• WORK TO BE COMPLETED:
Answer these from the speech on police boundaries and regional councils, one line each:
(a) Which former Home Secretary made the promise to the Police Federation?
(b) What does the speaker say may be needed if the Home Secretary talks no sense?
(c) According to the speaker, what must one know before making decisions?

• PAGE:
I want to say something which will please some hon. Members opposite but infuriate others. I am a very good digger and I find that when the Police Federation saw the right hon. Member for Birmingham, Stechford (Mr. Roy Jenkins)—who was deputy Leader of the Opposition but has now resigned—when he was Home Secretary, he promised that he would not make any alterations in the police boundaries until we had the Local Government Bill. As all politicians are a bit uncertain of what they do, whatever they say in the House of Commons or in the country, the right hon. Gentleman did not take any notice of what he had told the Police Federation. He immediately made an alteration, had a new reorganisation, and now we are landed with a reorganisation which the police were told they would never have to face until the Local Government Bill.

I do not quite know what I am going to do. If I do not get sense out of my right hon. Friend the Home Secretary I shall, I suppose, have to have a demonstration here, perhaps with the police force. I shall just see what I am going to do. But this kind of thing makes me wonder whether, if we had strong regional councils, we would not be able to knock a little more sense into Ministers. I am sorry to put it so strongly but it is no good being namby-pamby in politics. I believe in being outspoken.

It is terribly important when discussing regional councils to know whether backbenchers are to be informed enough so that they can use whatever brains God has given them, because one cannot make decisions unless one knows all the facts. I always try to know my facts. I would not take a decision from anyone unless I thought I knew the facts. One never knows as a backbencher whether one has all the facts.

• INFORMATION SUPPLIED:
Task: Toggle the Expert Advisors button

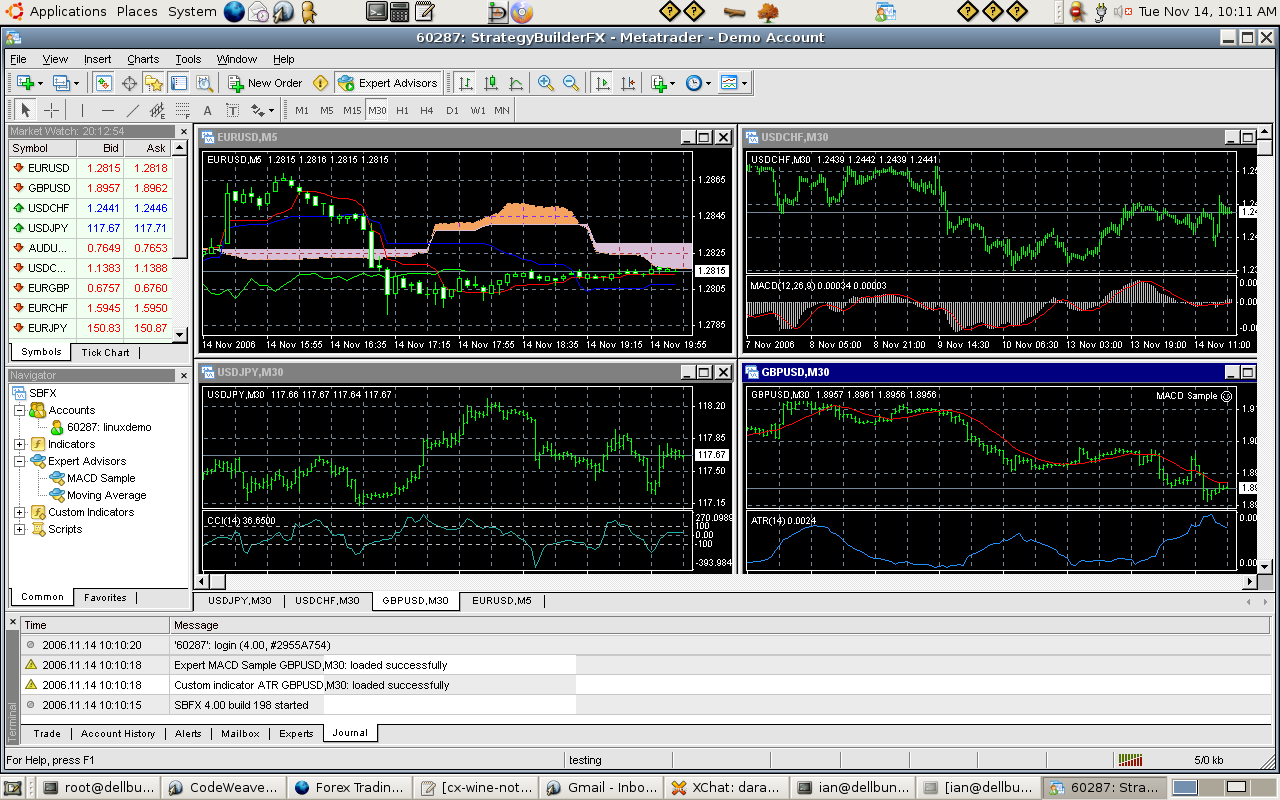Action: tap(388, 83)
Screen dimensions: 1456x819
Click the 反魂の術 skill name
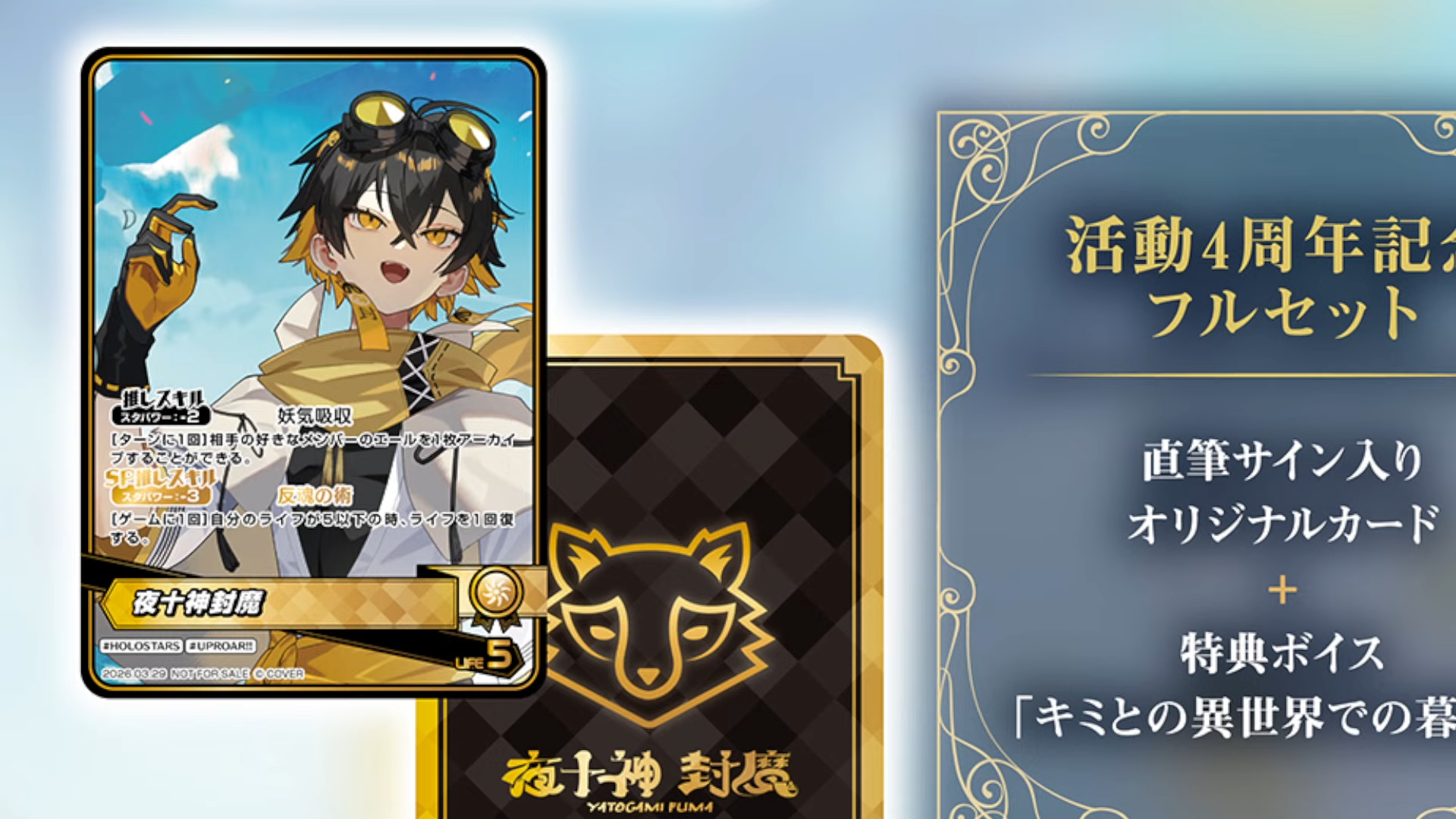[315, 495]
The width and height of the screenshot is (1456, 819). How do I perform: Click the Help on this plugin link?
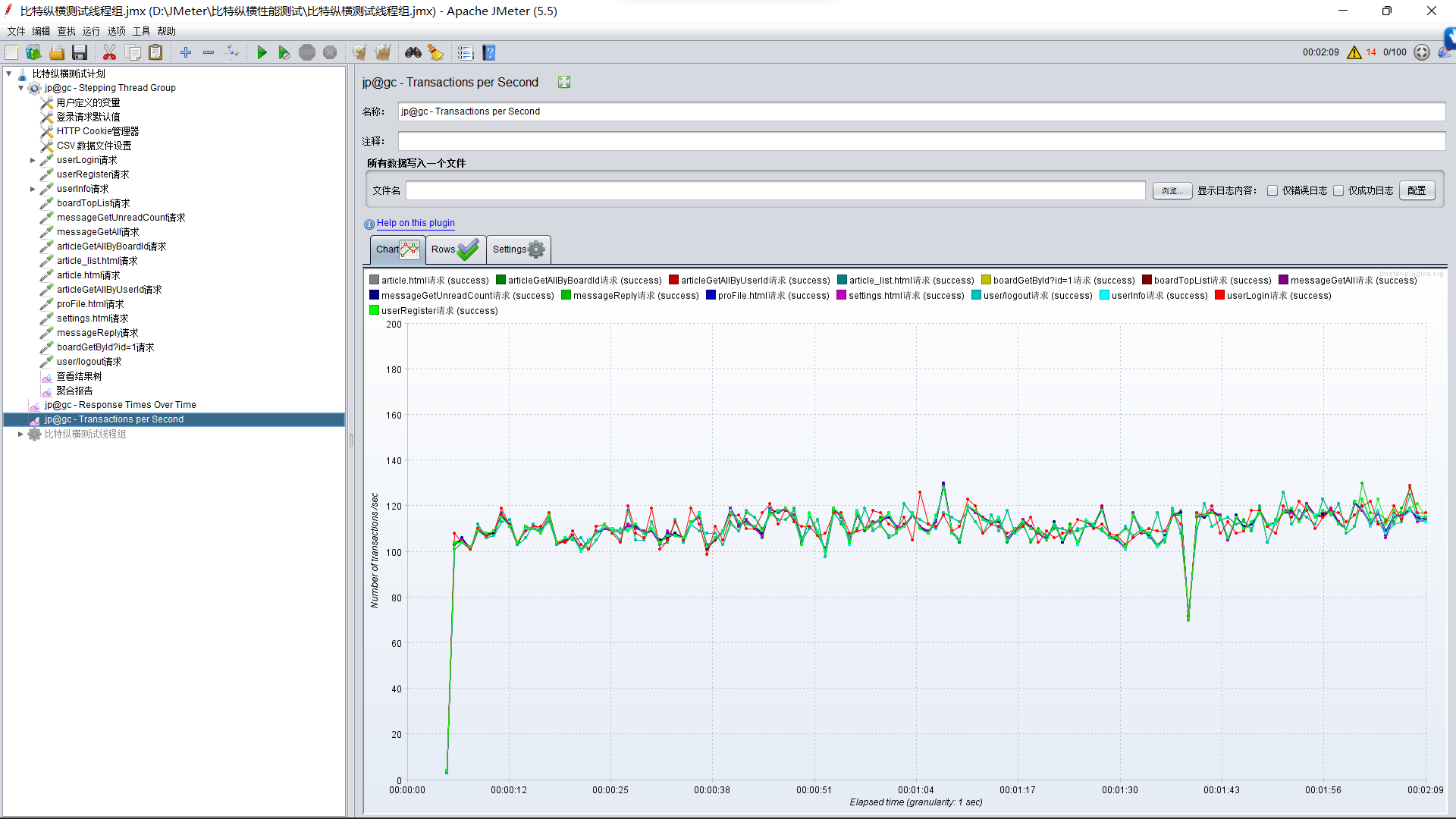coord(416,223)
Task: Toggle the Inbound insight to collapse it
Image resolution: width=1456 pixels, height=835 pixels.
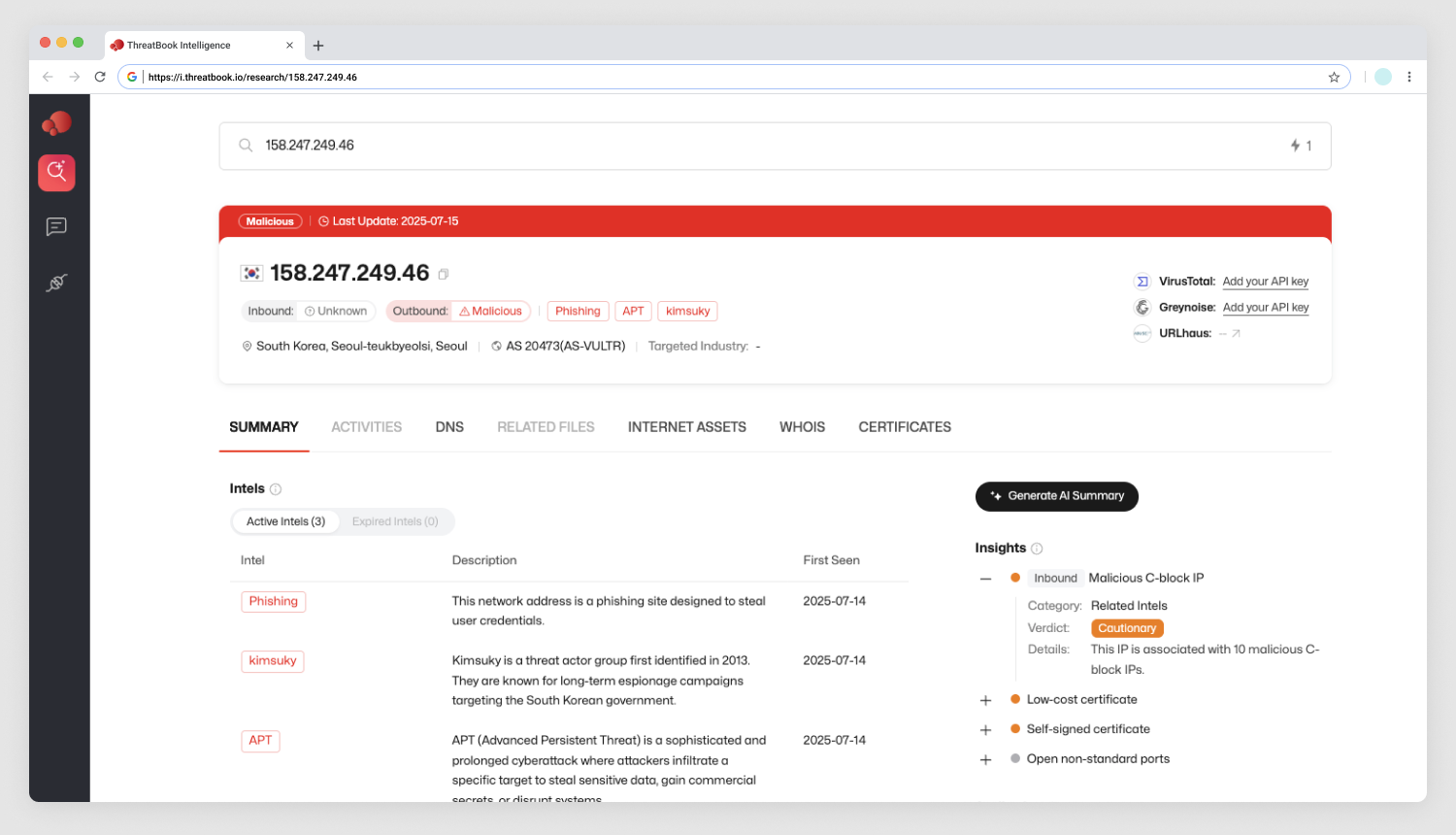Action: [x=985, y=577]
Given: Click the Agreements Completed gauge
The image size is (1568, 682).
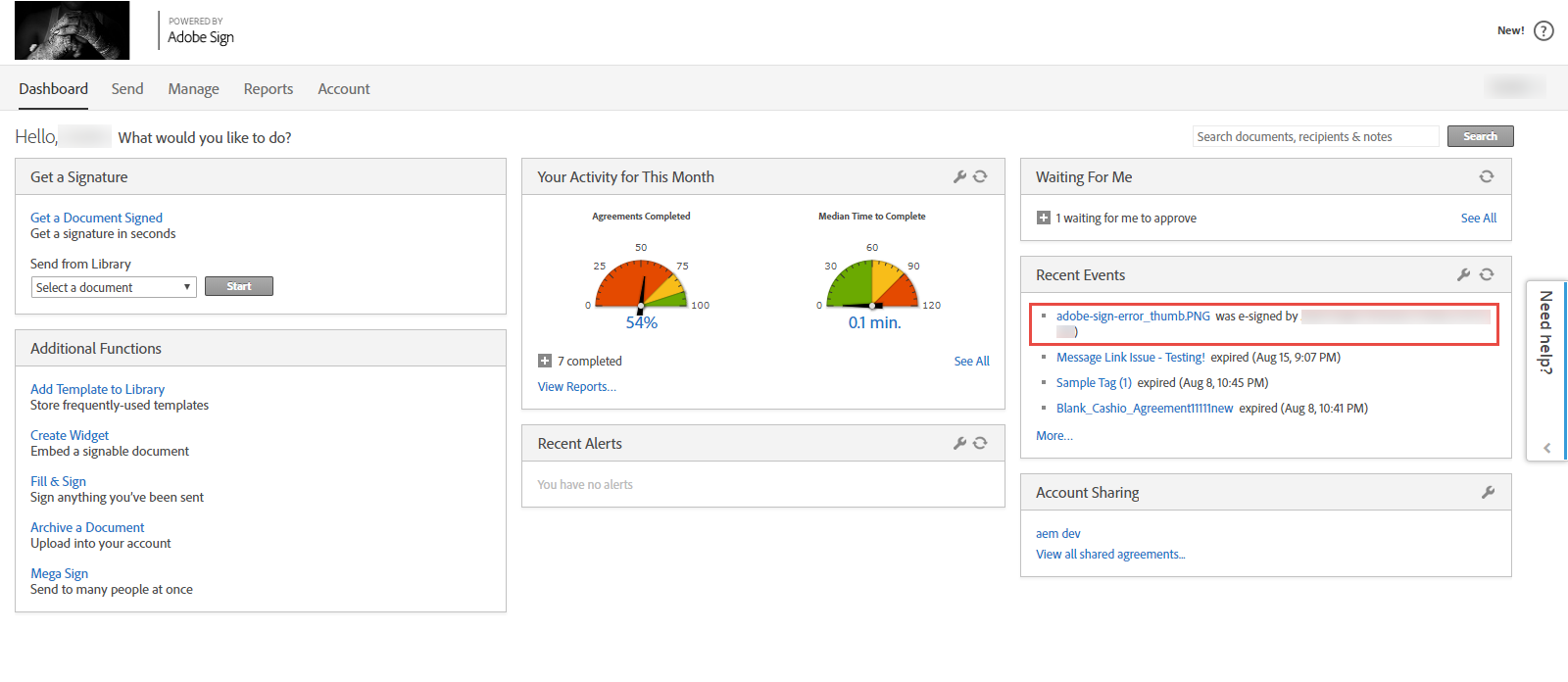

• THE RESPONSE:
(a) The right hon. Member for Birmingham, Stechford, Mr. Roy Jenkins.
(b) A demonstration, perhaps with the police force.
(c) All the facts.